PROBLEM STATEMENT — Finish out the next part of the mailing-list summary about Sun ST tape drivers, picking up after its last line.

EXCERPT PROVIDED —
__________________________________________________

SUMMARY: Sun ST drivers

From: Jean Goodrich (jean@noao.edu)
Date: Wed Apr 21 1993 - 15:37:32 CDT


Much thanks to all who responded. My original post was as follows:
 
I am using the Sun ST drivers on a Sparc 10/41 and SunOS 4.1.3.
  
I need to track read/write retry statistics for 8mm (exabyte)
tapes running on my exabyte drives.
   
I have been printing out the mtget structure for MTIOCGET as defined
in sys/mtio.h. There are two fields in this structure reporting the
values in registers named mt_dsreg and mt_erreg, which are "drive
status" and "error" status registers, respectively.
    
I have taken several tapes, read several blocks of data from each
(with no rewind), and then printed out these statistics. Each time,
the values in these registers were zero. I find it very hard to believe,
given the age and conditions of some of the tapes I used to test this,
that there would be *no* read retries whatsoever.
     
Is anyone out there familiar with the Sun ST drivers and this mtget
structure? Am I looking at the correct registers for the numbers I'm
seeking? Are these error values bogus, or is this a known bug?
      

      The answers were appreciated but discouraging.

__________________________________________________

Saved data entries
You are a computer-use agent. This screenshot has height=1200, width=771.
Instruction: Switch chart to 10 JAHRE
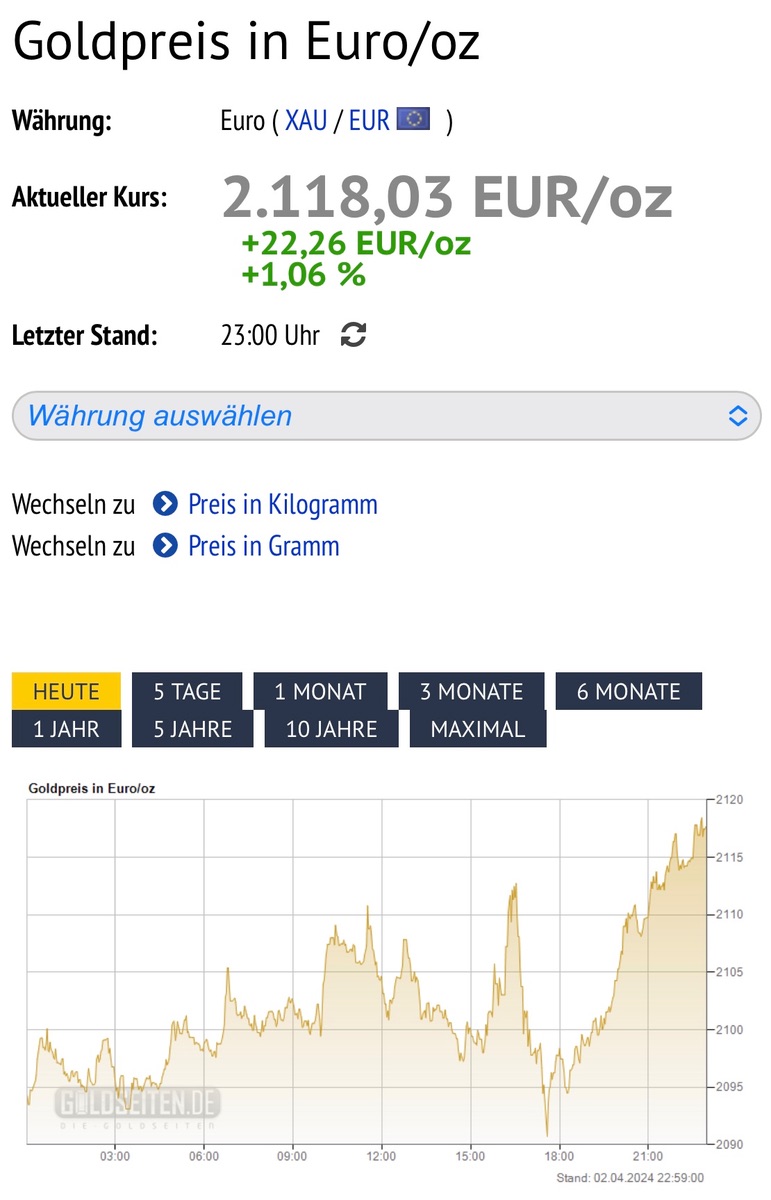click(x=332, y=729)
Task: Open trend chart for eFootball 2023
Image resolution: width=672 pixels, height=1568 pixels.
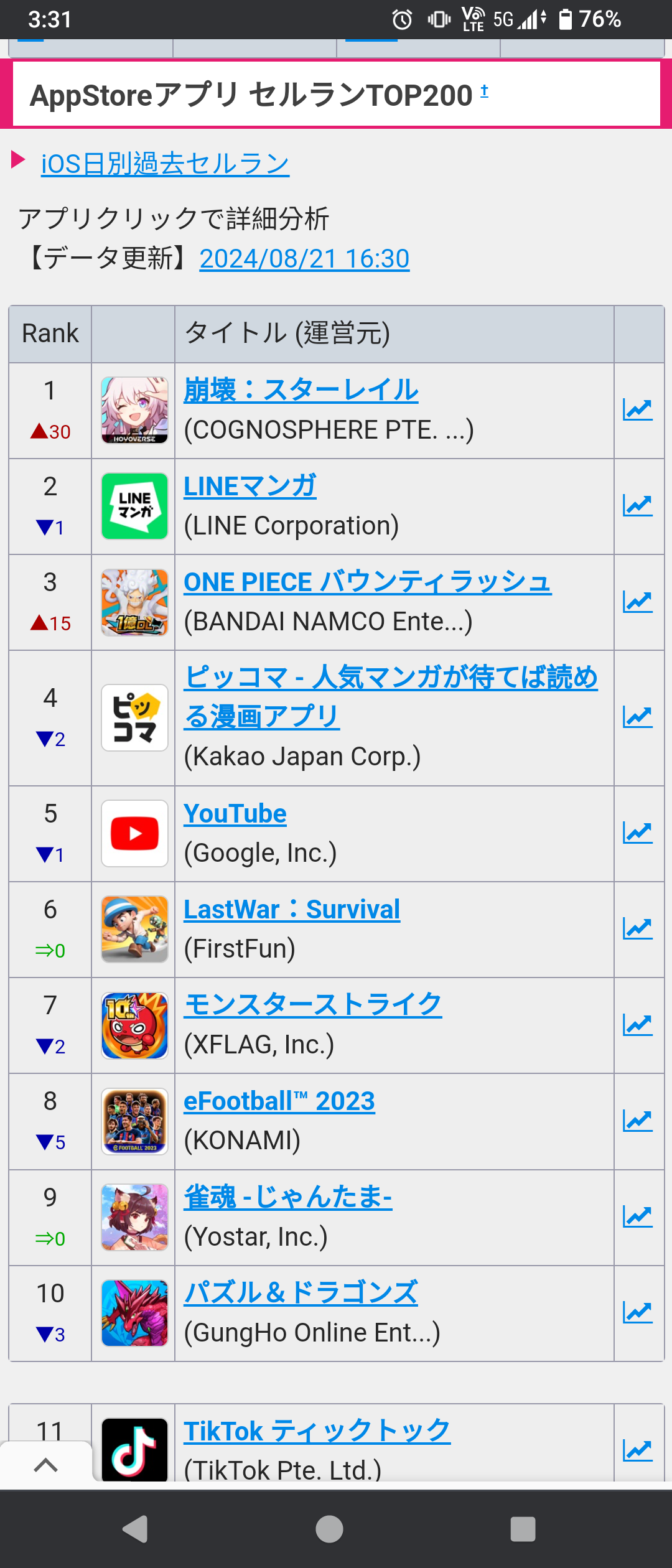Action: [638, 1121]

__________________________________________________

EXPECTED ANSWER —
      The Sun ST drivers do not return the read or write retry count. The
      MTIOGET structure returns some error, but this error count is the
      number of driver detected errors, not tape drive detected errors,
      and thus not the read/write retry count.

      The same phenomenon can be found when doing the mt -f /dev/rstxx status
      command. The read retries field always comes back 0 or empty.

      There are rumors that this ability was available in SunOS 4.1.1. It
      may or may not be available in the Apunix drivers. It is definitely
      available through hardware, if you purchase a tape drive with the
      LED panel on the front that displays these numbers. There may also
      exist third party software that makes this info available on-line,
      though I haven't had any luck myself in finding what I need.

      My only solution so far has been to use the hardware. The Apunix drivers
      provide a software solution but are not compatible for other reasons
      with the requirements of my project.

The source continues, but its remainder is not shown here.